The hog market, along with the futures market on hogs, has been on fire. October 2013 futures are at almost the same price as July 2014 hog futures! I can’t remember ever seeing this happen before.
We work with many clients across the United States, who have developed a disciplined margin management approach. Many producers started to lock in margins some time ago when there were acceptable margins, and they continue to increase their overall coverage as margins improve.
In looking at the forecast for the next 12 months, there are profits of close to $25 per head on average. Many producers started locking up profits when margins were at $15 a head. This has resulted in a lot of margin calls for many producers.
I have received many calls from producers wondering if they should change or lift their positions. I tell them to stay the course, keep the positions and stay disciplined in this approach. I also use the chart below to illustrate my point. It shows data from a benchmarking study we conducted on our clients in 2012.
In that study last year, the average client made $8.84/ head compared to the Iowa State University (ISU) average of more than a $12/head loss. This calculates to a difference of more than $20/head! The biggest reason for this difference is the risk management practices used by our clients in 2012. From an operational perspective there were very little profits made in 2012.

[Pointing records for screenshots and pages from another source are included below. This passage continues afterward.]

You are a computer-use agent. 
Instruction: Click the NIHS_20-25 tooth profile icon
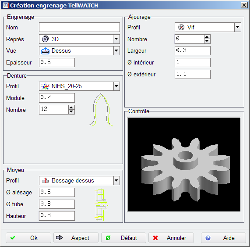point(45,86)
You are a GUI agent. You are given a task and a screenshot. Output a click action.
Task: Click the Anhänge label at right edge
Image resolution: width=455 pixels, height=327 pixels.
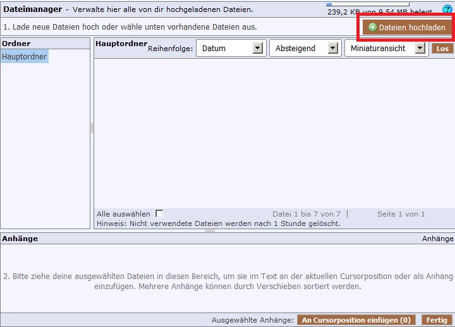coord(437,239)
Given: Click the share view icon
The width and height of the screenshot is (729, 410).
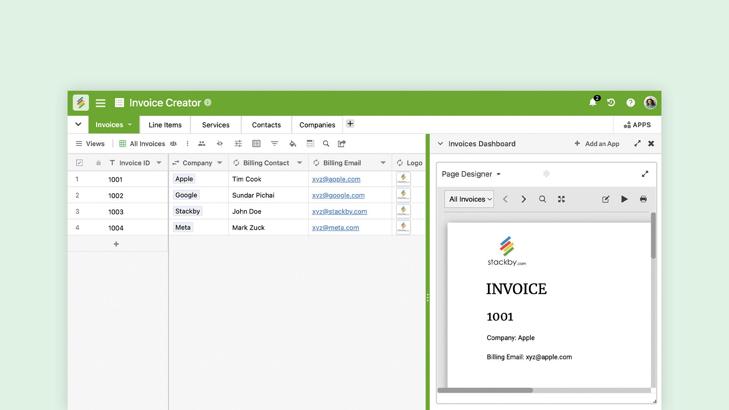Looking at the screenshot, I should (342, 144).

We have also been very busy with increasing hedge lines needed to fund all of these margins calls. Again, the prudent thing to do—the bottom line—is to stay the course. You never go broke locking up a profit!

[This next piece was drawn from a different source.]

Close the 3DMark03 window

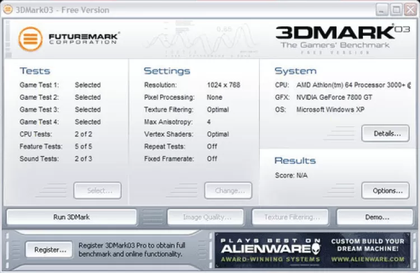click(x=409, y=10)
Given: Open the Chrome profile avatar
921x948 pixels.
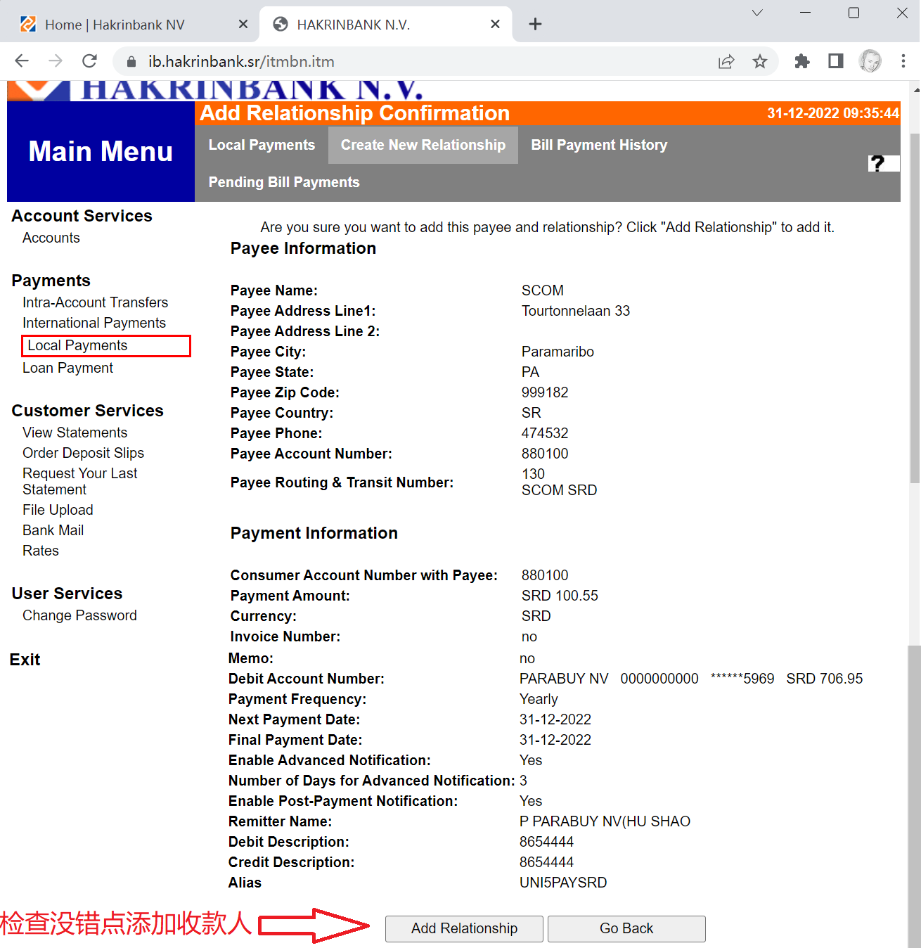Looking at the screenshot, I should pyautogui.click(x=870, y=61).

Review of 2013 and Forecast for 2014
We’ve had a good run of strong cash prices for quite some time. September’s $95 cash hogs are the highest prices that we’ve seen for this time period (See chart below). Domestic demand has been very strong and export demand has picked up recently.
In reviewing 2013, most producers will be at breakeven, at best, or a slight profit. In the first six months of this year, the average client in our portfolio lost between $5-6/head. The ISU model was at -$21.76/head. The last six months of the year will help, but when market-to-market losses due to hedge losses and a stronger cash market are factored in, most producers will still record a loss for 2013.
It appears that 2014 will be a different story. In our opinion, profits will be more than $15/head. Strong cash prices—but substantially lower feed costs—will help pork industry economics in 2014. Overall feed costs appear to be more than $25/head less than a year ago. Nothing is ever guaranteed in our business. But it looks like lower feed costs are on the horizon.